▸ **WHAT IS BEING ASKED**
All the data beneath this line is to be reproduced exactly.

▸ **EXERCISE MATERIAL**

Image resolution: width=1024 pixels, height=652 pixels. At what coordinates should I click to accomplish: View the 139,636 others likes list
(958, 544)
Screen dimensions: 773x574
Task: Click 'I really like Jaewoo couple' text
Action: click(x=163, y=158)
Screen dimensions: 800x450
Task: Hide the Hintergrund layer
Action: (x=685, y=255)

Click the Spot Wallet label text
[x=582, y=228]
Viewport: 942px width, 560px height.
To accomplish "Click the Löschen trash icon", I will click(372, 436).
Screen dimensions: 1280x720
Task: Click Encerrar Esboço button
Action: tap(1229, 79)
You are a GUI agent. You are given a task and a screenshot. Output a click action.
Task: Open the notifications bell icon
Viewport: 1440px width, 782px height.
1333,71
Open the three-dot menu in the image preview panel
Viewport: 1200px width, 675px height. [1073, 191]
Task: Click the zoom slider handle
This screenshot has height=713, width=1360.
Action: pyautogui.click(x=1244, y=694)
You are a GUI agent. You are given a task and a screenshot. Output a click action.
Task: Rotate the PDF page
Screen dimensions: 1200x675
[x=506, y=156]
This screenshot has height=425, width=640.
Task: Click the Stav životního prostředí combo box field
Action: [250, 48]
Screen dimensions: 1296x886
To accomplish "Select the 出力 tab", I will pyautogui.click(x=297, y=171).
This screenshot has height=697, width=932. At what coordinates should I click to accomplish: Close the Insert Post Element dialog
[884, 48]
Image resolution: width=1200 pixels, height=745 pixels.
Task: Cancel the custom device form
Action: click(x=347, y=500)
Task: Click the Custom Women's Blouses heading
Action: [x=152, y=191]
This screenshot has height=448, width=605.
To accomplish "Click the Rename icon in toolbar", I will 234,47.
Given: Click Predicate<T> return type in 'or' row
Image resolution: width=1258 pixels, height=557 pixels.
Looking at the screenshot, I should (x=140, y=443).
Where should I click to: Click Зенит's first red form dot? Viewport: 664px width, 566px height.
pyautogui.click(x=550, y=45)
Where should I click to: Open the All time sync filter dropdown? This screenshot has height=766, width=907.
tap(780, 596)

▸ **RESULT OF THIS TASK**
Image resolution: width=1024 pixels, height=652 pixels. At what coordinates should I click to accomplish: View the 139,636 others likes list
(958, 544)
Screen dimensions: 773x574
Task: Click 'I really like Jaewoo couple' text
Action: click(x=163, y=158)
Screen dimensions: 800x450
Task: Hide the Hintergrund layer
Action: (x=685, y=255)

Click the Spot Wallet label text
[x=582, y=228]
Viewport: 942px width, 560px height.
To accomplish "Click the Löschen trash icon", I will click(372, 436).
Screen dimensions: 1280x720
Task: Click Encerrar Esboço button
Action: tap(1229, 79)
You are a GUI agent. You are given a task and a screenshot. Output a click action.
Task: Open the notifications bell icon
Viewport: 1440px width, 782px height.
1333,71
Open the three-dot menu in the image preview panel
Viewport: 1200px width, 675px height. [1073, 191]
Task: Click the zoom slider handle
This screenshot has height=713, width=1360.
Action: pyautogui.click(x=1244, y=694)
You are a GUI agent. You are given a task and a screenshot. Output a click action.
Task: Rotate the PDF page
Screen dimensions: 1200x675
[x=506, y=156]
This screenshot has height=425, width=640.
Task: Click the Stav životního prostředí combo box field
Action: [250, 48]
Screen dimensions: 1296x886
To accomplish "Select the 出力 tab", I will pyautogui.click(x=297, y=171).
This screenshot has height=697, width=932. At what coordinates should I click to accomplish: Close the Insert Post Element dialog
[884, 48]
Image resolution: width=1200 pixels, height=745 pixels.
Task: Cancel the custom device form
Action: click(x=347, y=500)
Task: Click the Custom Women's Blouses heading
Action: [x=152, y=191]
This screenshot has height=448, width=605.
To accomplish "Click the Rename icon in toolbar", I will 234,47.
Given: Click Predicate<T> return type in 'or' row
Image resolution: width=1258 pixels, height=557 pixels.
Looking at the screenshot, I should (x=140, y=443).
Where should I click to: Click Зенит's first red form dot? Viewport: 664px width, 566px height.
pyautogui.click(x=550, y=45)
Where should I click to: Open the All time sync filter dropdown? This screenshot has height=766, width=907.
tap(780, 596)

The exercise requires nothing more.